New cases of breast cancer were identified through biennial questionnaires, and deaths were reported by family members or traced through the National Death Index.
Primary study endpoint was invasive breast cancer.
Analysis was stratified by menstrual cycle length and use of oral contraceptives (current, past, or never).
During 1,225,520 person-years of follow-up, 1398 incident cases of invasive breast cancer were diagnosed in the 113,130 premenopausal women.
Women with a higher BMI were older, had a higher BMI at age 18 years, were less likely to have benign breast disease, were more likely to report menstrual irregularity, and had a history of ovulatory infertility.
Women on both ends of the BMI spectrum were more likely to be nulliparous.
Mean age was 38 years, 20% had a family history of breast cancer, 13% had a history of benign breast disease, mean age at menarche was 12 years, 23% were nulliparous, the mean number of births in parous women was 2.2, and the mean age at first birth was 26 years.
There was a significant inverse trend between current BMI and breast cancer incidence (P < .001).

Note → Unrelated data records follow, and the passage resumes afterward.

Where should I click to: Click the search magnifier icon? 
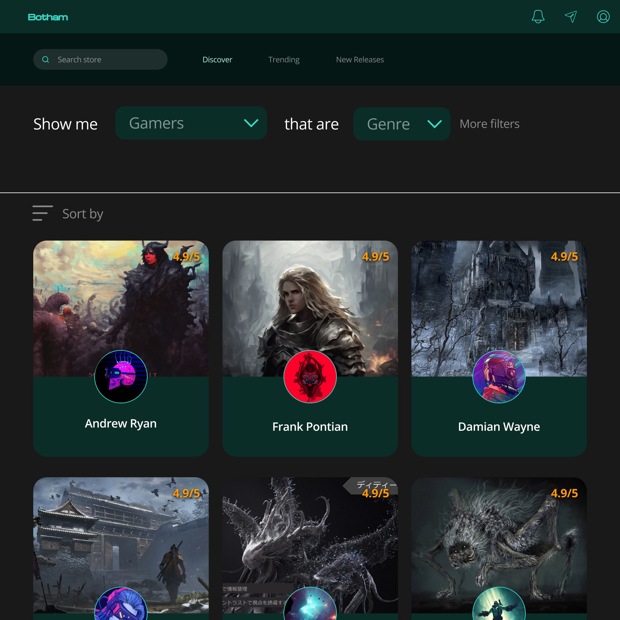pos(46,59)
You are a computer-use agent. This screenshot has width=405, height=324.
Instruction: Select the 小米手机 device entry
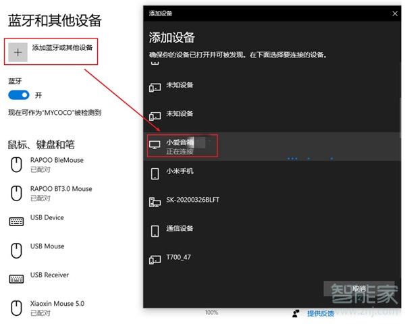[180, 171]
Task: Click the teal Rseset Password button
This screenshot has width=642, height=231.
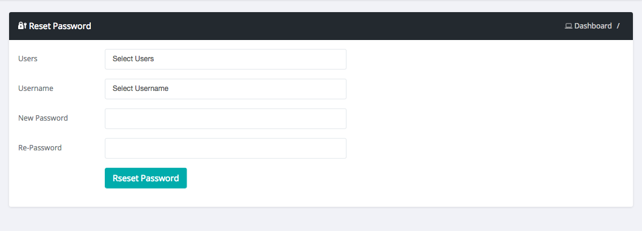Action: [x=146, y=178]

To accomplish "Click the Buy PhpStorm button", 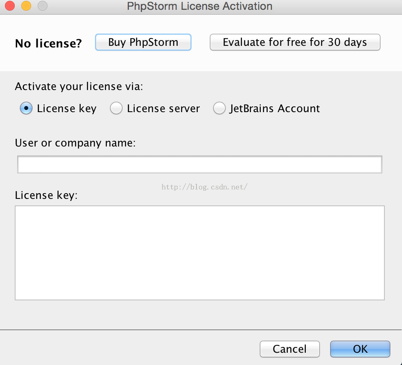I will 143,42.
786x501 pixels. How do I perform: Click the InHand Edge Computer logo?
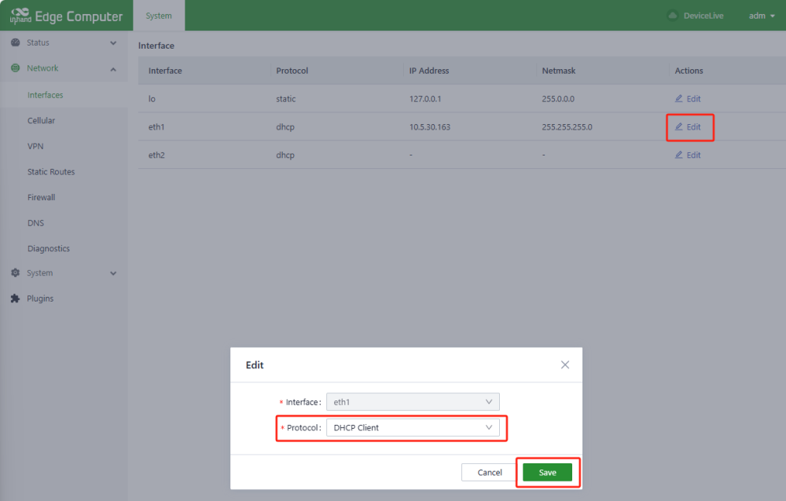click(x=66, y=16)
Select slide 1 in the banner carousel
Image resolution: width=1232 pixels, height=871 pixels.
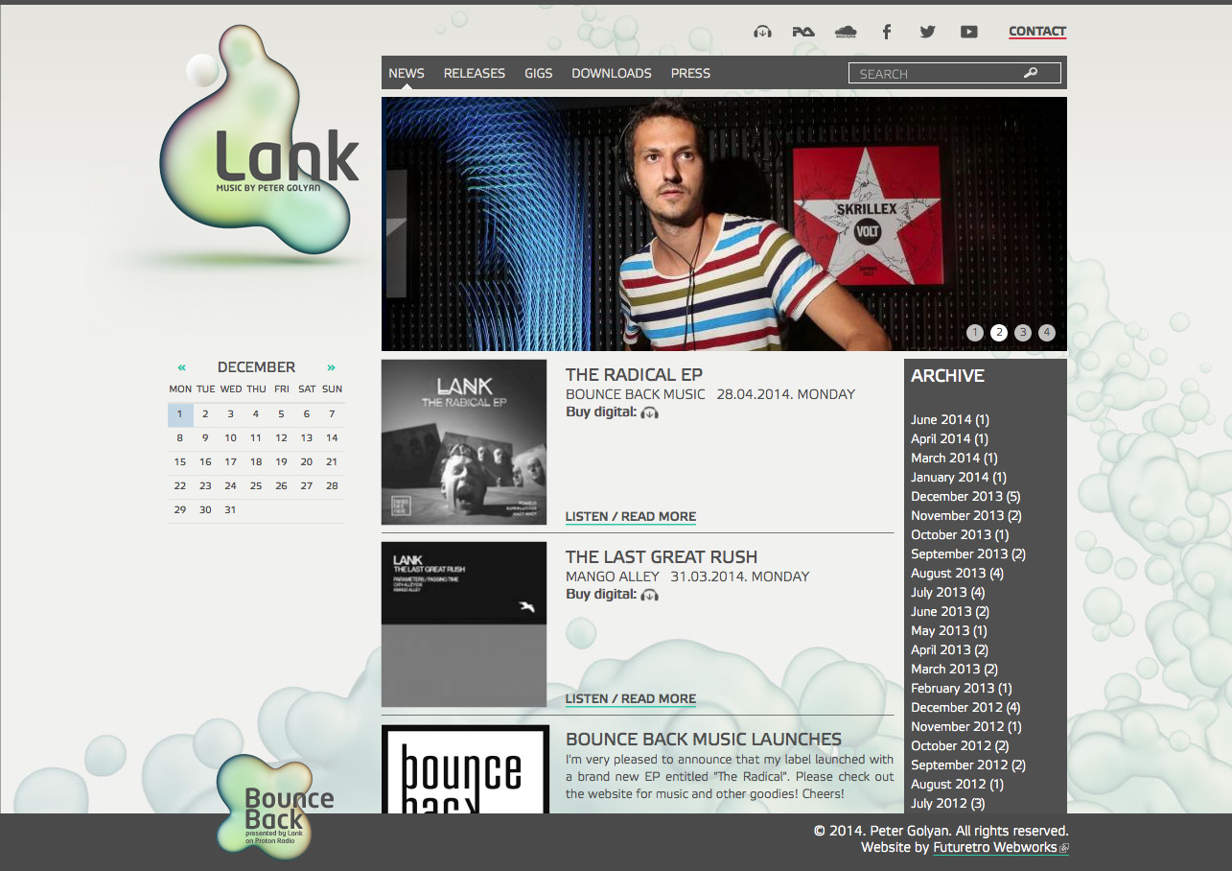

Women with a BMI of 30.0 kg/m2 or higher had a hazard ratio for breast cancer of 0.79 (95% CI, 0.67 - 0.94) vs women with a BMI between 20.0 and 22.4 kg/m2.
The inverse association between BMI and invasive breast cancer was strongest for BMI at age 18 years.
Women with a BMI of 27.5 kg/m2 or higher at age 18 years had a covariate-adjusted ratio of 0.57 (95% CI, 0.41 - 0.81) vs women with a BMI between 20.0 and 22.4 kg/m2.
The association between BMI at age 18 years and incident breast cancer was stronger for estrogen-receptor–positive tumors.
Age and oral contraceptive use did not modify the risks.
Women with probable PCOS had a hazard ratio for breast cancer of 0.89 (95% CI, 0.71 - 1.10), but when adjusted for BMI at age 18 years, the hazard ratio was 0.98. Hence, the risk is likely to be associated with BMI rather than with PCOS.
Pearls for Practice
There is a linear inverse association between BMI and risk for invasive breast cancer in premenopausal women.
The inverse association is stronger for estrogen-receptor–positive breast cancer and stronger for BMI at age 18 years.